> **WHAT IS BEING ASKED**
Be exact. Print each record as it stands.

> **DATA PROVIDED**
○ ○ ○ ○

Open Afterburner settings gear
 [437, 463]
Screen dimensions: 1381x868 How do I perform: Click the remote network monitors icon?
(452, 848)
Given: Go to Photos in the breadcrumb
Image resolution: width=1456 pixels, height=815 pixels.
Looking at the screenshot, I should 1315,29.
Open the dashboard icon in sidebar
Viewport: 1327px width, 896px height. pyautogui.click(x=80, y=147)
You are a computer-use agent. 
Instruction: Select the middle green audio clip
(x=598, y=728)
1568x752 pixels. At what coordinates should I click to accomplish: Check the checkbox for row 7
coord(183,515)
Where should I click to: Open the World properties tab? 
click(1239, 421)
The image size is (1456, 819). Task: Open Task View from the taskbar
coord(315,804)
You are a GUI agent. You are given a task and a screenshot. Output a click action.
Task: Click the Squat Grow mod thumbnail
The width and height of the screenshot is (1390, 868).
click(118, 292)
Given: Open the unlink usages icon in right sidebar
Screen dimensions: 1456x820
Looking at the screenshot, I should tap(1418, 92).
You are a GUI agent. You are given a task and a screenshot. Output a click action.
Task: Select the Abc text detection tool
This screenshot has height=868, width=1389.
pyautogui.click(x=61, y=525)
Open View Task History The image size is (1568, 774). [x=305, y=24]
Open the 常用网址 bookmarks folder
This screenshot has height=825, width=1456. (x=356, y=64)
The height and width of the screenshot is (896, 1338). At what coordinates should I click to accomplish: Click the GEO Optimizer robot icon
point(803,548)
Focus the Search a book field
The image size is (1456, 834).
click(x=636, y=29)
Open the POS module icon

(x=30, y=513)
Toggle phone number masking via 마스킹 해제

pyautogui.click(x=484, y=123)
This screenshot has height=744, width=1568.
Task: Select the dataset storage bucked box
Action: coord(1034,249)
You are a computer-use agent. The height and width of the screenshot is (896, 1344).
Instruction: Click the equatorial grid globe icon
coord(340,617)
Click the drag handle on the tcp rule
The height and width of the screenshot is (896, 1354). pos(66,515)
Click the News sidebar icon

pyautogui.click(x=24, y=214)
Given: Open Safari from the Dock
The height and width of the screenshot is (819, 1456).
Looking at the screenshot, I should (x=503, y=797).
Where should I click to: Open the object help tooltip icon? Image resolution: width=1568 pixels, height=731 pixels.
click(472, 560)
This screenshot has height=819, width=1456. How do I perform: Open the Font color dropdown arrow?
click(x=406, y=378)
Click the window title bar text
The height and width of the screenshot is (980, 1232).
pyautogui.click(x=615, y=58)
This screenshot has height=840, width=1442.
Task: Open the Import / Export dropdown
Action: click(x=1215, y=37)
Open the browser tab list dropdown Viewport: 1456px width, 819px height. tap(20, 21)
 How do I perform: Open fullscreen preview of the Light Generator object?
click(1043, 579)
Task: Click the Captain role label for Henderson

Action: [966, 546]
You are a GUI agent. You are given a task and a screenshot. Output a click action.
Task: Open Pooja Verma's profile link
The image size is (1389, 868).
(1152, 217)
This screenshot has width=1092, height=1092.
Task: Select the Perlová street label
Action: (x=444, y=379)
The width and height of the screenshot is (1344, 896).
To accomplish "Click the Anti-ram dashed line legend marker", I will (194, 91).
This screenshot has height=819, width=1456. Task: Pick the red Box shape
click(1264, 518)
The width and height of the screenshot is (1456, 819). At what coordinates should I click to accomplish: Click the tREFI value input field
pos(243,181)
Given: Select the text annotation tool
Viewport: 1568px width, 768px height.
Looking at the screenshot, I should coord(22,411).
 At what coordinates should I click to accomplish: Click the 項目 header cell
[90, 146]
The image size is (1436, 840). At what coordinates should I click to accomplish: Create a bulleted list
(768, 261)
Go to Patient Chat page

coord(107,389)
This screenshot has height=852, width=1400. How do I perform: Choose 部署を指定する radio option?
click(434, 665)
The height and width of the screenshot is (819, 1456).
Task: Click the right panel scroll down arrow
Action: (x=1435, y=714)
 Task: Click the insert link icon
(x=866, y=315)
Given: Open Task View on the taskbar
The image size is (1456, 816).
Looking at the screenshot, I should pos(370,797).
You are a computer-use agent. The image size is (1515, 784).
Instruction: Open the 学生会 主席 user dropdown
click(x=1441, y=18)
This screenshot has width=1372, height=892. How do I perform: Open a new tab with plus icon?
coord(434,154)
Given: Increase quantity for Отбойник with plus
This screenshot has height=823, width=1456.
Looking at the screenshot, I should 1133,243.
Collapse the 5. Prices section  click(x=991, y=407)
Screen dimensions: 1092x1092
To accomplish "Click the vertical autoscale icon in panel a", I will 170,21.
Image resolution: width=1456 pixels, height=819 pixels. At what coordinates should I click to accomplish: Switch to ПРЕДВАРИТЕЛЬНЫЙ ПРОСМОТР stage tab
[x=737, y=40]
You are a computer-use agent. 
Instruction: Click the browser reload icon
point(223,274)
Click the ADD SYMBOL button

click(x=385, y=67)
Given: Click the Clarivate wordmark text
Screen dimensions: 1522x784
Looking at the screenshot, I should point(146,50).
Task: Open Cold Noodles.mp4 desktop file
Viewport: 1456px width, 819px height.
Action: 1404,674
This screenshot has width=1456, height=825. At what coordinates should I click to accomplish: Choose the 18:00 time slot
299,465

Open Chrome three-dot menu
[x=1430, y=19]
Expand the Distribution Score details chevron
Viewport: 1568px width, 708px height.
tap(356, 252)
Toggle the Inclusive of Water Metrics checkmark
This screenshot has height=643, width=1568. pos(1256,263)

○ ○ ○ ○

> **ANSWER TO THIS EXERCISE**
Open Afterburner settings gear
 [437, 463]
Screen dimensions: 1381x868 How do I perform: Click the remote network monitors icon?
(452, 848)
Given: Go to Photos in the breadcrumb
Image resolution: width=1456 pixels, height=815 pixels.
Looking at the screenshot, I should 1315,29.
Open the dashboard icon in sidebar
Viewport: 1327px width, 896px height. pyautogui.click(x=80, y=147)
You are a computer-use agent. 
Instruction: Select the middle green audio clip
(x=598, y=728)
1568x752 pixels. At what coordinates should I click to accomplish: Check the checkbox for row 7
coord(183,515)
Where should I click to: Open the World properties tab? 
click(1239, 421)
The image size is (1456, 819). Task: Open Task View from the taskbar
coord(315,804)
You are a GUI agent. You are given a task and a screenshot. Output a click action.
Task: Click the Squat Grow mod thumbnail
The width and height of the screenshot is (1390, 868).
click(118, 292)
Given: Open the unlink usages icon in right sidebar
Screen dimensions: 1456x820
Looking at the screenshot, I should tap(1418, 92).
You are a GUI agent. You are given a task and a screenshot. Output a click action.
Task: Select the Abc text detection tool
This screenshot has height=868, width=1389.
pyautogui.click(x=61, y=525)
Open View Task History The image size is (1568, 774). [x=305, y=24]
Open the 常用网址 bookmarks folder
This screenshot has height=825, width=1456. (x=356, y=64)
The height and width of the screenshot is (896, 1338). At what coordinates should I click to accomplish: Click the GEO Optimizer robot icon
point(803,548)
Focus the Search a book field
The image size is (1456, 834).
click(x=636, y=29)
Open the POS module icon

(x=30, y=513)
Toggle phone number masking via 마스킹 해제

pyautogui.click(x=484, y=123)
This screenshot has height=744, width=1568.
Task: Select the dataset storage bucked box
Action: coord(1034,249)
You are a computer-use agent. The height and width of the screenshot is (896, 1344).
Instruction: Click the equatorial grid globe icon
coord(340,617)
Click the drag handle on the tcp rule
The height and width of the screenshot is (896, 1354). pos(66,515)
Click the News sidebar icon

pyautogui.click(x=24, y=214)
Given: Open Safari from the Dock
The height and width of the screenshot is (819, 1456).
Looking at the screenshot, I should (x=503, y=797).
Where should I click to: Open the object help tooltip icon? Image resolution: width=1568 pixels, height=731 pixels.
click(472, 560)
This screenshot has height=819, width=1456. How do I perform: Open the Font color dropdown arrow?
click(x=406, y=378)
Click the window title bar text
The height and width of the screenshot is (980, 1232).
pyautogui.click(x=615, y=58)
This screenshot has height=840, width=1442.
Task: Open the Import / Export dropdown
Action: click(x=1215, y=37)
Open the browser tab list dropdown Viewport: 1456px width, 819px height. tap(20, 21)
 How do I perform: Open fullscreen preview of the Light Generator object?
click(1043, 579)
Task: Click the Captain role label for Henderson

Action: [966, 546]
You are a GUI agent. You are given a task and a screenshot. Output a click action.
Task: Open Pooja Verma's profile link
The image size is (1389, 868).
(1152, 217)
This screenshot has width=1092, height=1092.
Task: Select the Perlová street label
Action: (x=444, y=379)
The width and height of the screenshot is (1344, 896).
To accomplish "Click the Anti-ram dashed line legend marker", I will (194, 91).
This screenshot has height=819, width=1456. Task: Pick the red Box shape
click(1264, 518)
The width and height of the screenshot is (1456, 819). At what coordinates should I click to accomplish: Click the tREFI value input field
pos(243,181)
Given: Select the text annotation tool
Viewport: 1568px width, 768px height.
Looking at the screenshot, I should coord(22,411).
 At what coordinates should I click to accomplish: Click the 項目 header cell
[90, 146]
The image size is (1436, 840). At what coordinates should I click to accomplish: Create a bulleted list
(768, 261)
Go to Patient Chat page

coord(107,389)
This screenshot has height=852, width=1400. How do I perform: Choose 部署を指定する radio option?
click(434, 665)
The height and width of the screenshot is (819, 1456).
Task: Click the right panel scroll down arrow
Action: (x=1435, y=714)
 Task: Click the insert link icon
(x=866, y=315)
Given: Open Task View on the taskbar
The image size is (1456, 816).
Looking at the screenshot, I should pos(370,797).
You are a computer-use agent. The image size is (1515, 784).
Instruction: Open the 学生会 主席 user dropdown
click(x=1441, y=18)
This screenshot has width=1372, height=892. How do I perform: Open a new tab with plus icon?
coord(434,154)
Given: Increase quantity for Отбойник with plus
This screenshot has height=823, width=1456.
Looking at the screenshot, I should 1133,243.
Collapse the 5. Prices section  click(x=991, y=407)
Screen dimensions: 1092x1092
To accomplish "Click the vertical autoscale icon in panel a", I will 170,21.
Image resolution: width=1456 pixels, height=819 pixels. At what coordinates should I click to accomplish: Switch to ПРЕДВАРИТЕЛЬНЫЙ ПРОСМОТР stage tab
[x=737, y=40]
You are a computer-use agent. 
Instruction: Click the browser reload icon
point(223,274)
Click the ADD SYMBOL button

click(x=385, y=67)
Given: Click the Clarivate wordmark text
Screen dimensions: 1522x784
Looking at the screenshot, I should point(146,50).
Task: Open Cold Noodles.mp4 desktop file
Viewport: 1456px width, 819px height.
Action: 1404,674
This screenshot has width=1456, height=825. At what coordinates should I click to accomplish: Choose the 18:00 time slot
299,465

Open Chrome three-dot menu
[x=1430, y=19]
Expand the Distribution Score details chevron
Viewport: 1568px width, 708px height.
tap(356, 252)
Toggle the Inclusive of Water Metrics checkmark
This screenshot has height=643, width=1568. pos(1256,263)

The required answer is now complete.